_Goal of the exercise:_
Only lines with the string "agent" should be returned from the data below.

▼

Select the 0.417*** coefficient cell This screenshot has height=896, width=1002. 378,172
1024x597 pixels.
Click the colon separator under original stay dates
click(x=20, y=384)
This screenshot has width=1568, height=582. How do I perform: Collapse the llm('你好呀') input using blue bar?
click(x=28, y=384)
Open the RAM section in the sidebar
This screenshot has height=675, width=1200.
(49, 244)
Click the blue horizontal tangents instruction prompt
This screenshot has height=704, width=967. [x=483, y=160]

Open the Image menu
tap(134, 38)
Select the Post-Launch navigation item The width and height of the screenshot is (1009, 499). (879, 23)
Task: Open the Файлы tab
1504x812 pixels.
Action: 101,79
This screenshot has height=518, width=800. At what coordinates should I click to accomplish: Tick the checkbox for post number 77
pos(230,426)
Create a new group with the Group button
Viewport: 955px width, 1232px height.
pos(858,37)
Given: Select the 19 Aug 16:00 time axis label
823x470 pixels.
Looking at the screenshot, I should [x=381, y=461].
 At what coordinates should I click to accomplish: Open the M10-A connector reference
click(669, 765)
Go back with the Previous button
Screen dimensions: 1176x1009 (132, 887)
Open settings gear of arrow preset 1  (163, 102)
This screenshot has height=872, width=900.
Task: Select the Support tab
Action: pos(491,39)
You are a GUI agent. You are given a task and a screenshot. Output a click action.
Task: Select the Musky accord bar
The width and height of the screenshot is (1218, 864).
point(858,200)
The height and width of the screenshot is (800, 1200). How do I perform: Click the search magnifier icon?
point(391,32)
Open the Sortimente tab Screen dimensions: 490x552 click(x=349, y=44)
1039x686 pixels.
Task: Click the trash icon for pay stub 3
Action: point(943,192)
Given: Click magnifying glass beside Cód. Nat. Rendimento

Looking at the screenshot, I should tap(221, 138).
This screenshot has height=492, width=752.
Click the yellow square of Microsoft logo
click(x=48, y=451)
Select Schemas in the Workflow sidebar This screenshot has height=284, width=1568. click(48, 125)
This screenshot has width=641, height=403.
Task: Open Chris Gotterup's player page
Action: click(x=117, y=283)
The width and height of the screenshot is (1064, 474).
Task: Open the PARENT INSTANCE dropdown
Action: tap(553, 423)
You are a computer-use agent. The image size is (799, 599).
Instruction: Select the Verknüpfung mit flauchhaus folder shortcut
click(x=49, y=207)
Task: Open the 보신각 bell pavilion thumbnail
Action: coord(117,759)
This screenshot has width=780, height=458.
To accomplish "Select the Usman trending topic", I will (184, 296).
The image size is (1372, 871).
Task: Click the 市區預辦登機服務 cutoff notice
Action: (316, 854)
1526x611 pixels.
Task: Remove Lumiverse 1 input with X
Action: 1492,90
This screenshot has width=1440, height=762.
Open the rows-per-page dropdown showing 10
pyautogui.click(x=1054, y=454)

▲

_Written solution:_
You are a GUI agent. You are given a task and a screenshot. Output a click action.
You are a computer-use agent. The image size is (799, 599).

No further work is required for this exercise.